The way I got around this issue was to put the environment variables in the /etc/supervisor/conf.d/ files with environment= KEY=”value”,KEY2=”value”. I then ran into another issue that all of the special characters I had in my SECRET_KEY were throwing the string parsing from supervisor off. I switched to a alphanumeric-only SECRET_KEY, and it ran without a hitch.
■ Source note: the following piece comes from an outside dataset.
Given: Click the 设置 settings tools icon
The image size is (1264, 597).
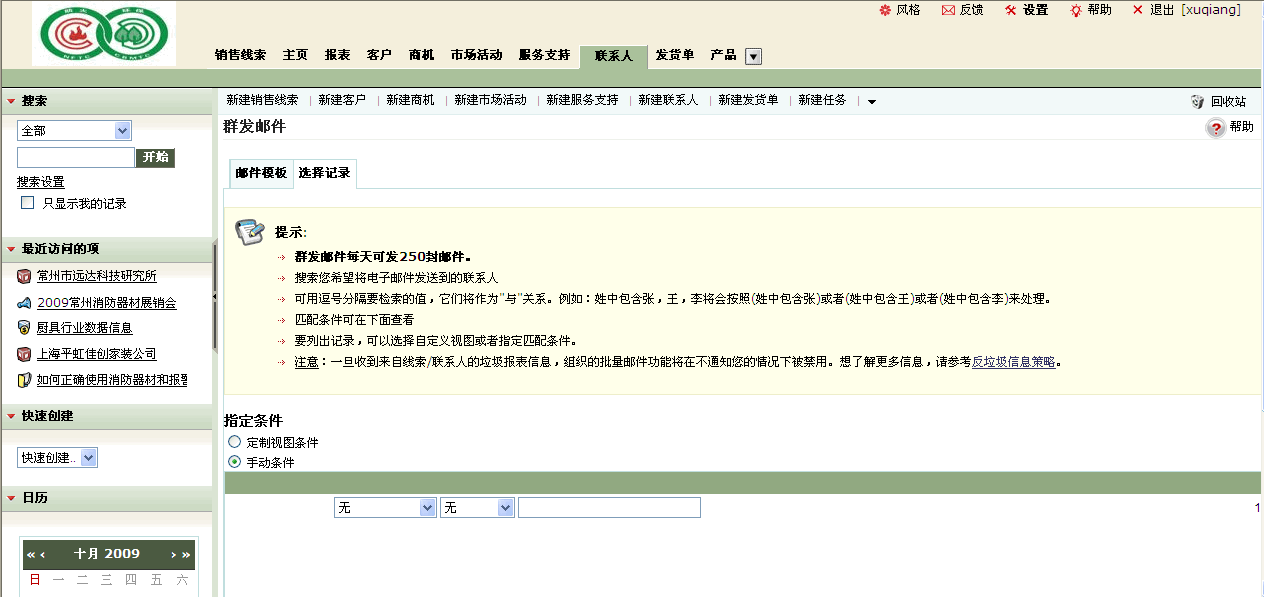Looking at the screenshot, I should pos(1011,10).

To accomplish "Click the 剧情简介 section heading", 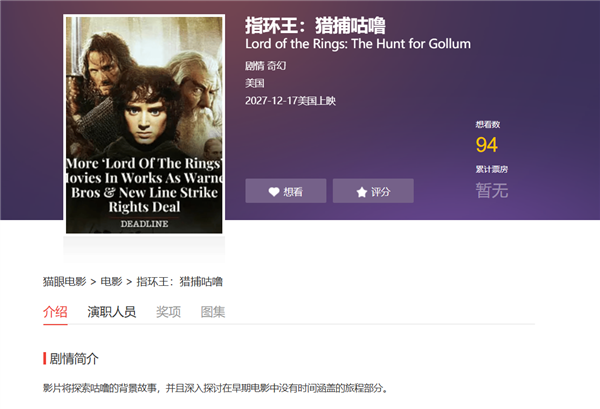I will pyautogui.click(x=74, y=359).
Thanks Apreche for the AWESOME tutorial.
Thanks a lot Apreche. Am really new to the whole world of python and Django development. I configured the machine on clean install of Ubuntu 12.04 LTS. My major concern is (since am new to this whole world), it is all command line based. If am to use IDE (currently using Aptana Studio), how should i do it? Am really confused as to how to get the configuration working with the IDE.
Kindly help.
This tutorial assumes you already know how to properly administer a UNIX/Linux web server, and just need the specifics of setting up the Python/Django relevant portions of the stack. If you do not already have this knowledge, do not setup your own server in a production environment. There are a zillion other things not covered by this tutorial that you don’t even know you need to know. You will cry when your server is compromised due to poor security or crashes due to poor configuration. If you do not plan to acquire these systems administration skills, you should use a managed hosting solution. I strongly recommend you uninstall your IDE forever and fill the gaps on your knowledge.
Thanks for the tip Apreche. Will keep that in mind. I know i can always search on it but any particular links or tips will be really helpful to get me started.